Luce, unwilling to discuss Morgan’s navigational abilities, remained silent.

‘You doubt him?’ Veronique demanded, glaring at them all. ‘You think him foolish to risk himself for a ship?’

‘No one suggested that,’ Gabriel soothed.

‘And what of you?’ Veronique rounded on him. ‘Why have you not gone to help him?’ She was frightened, for herself and her new husband. Gabriel seemed to understand this, for his patience did not falter.

‘I am afraid I would be of little use in such an endeavour.’

‘Gabriel is a scholar, Vee. Not a sailor,’ Charlotte snapped.

‘Besides,’ Gabriel said to Veronique, raising a placating hand. ‘Morgan asked me to stay behind and protect you.’

A lie. Luce saw it in his eyes, along with his pity. Veronique, however, softened. ‘He did?’

It was Charlotte’s turn to frown. ‘Surely it will not come to that? Surely the English commander—’

‘Lord Marlborough,’ Luce offered.

‘Surely Lord Marlborough will try to negotiate?’

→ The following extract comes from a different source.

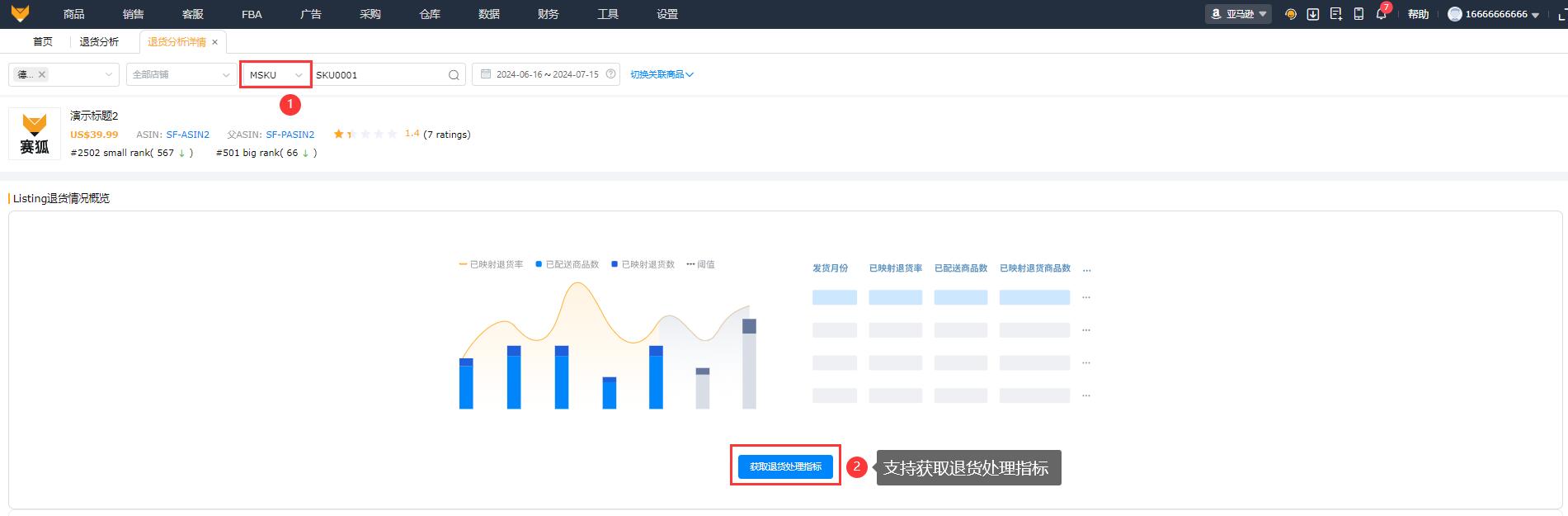Open the mobile app phone icon
The width and height of the screenshot is (1568, 516).
pyautogui.click(x=1358, y=14)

‘He did,’ Gabriel said. ‘He sent a summons to the Marquis de la Chatre asking him to surrender the city or capitulate.’

‘And?’

‘The Marquis replied that capitulation was in the mouth of his cannon.’

There was a silence, punctuated by echoed shouts and footsteps on the ramparts, the beat of distant drums, and the nervous sigh of the sea below. The light from the nearest torches wavered eerily. Veronique had complained about sleeping on top of the walls, but Luce could not help but think there would be no resting this night, not while the threat of the English cannon lay so close.

She went to her mother’s side. ‘I have something for you, Maman.’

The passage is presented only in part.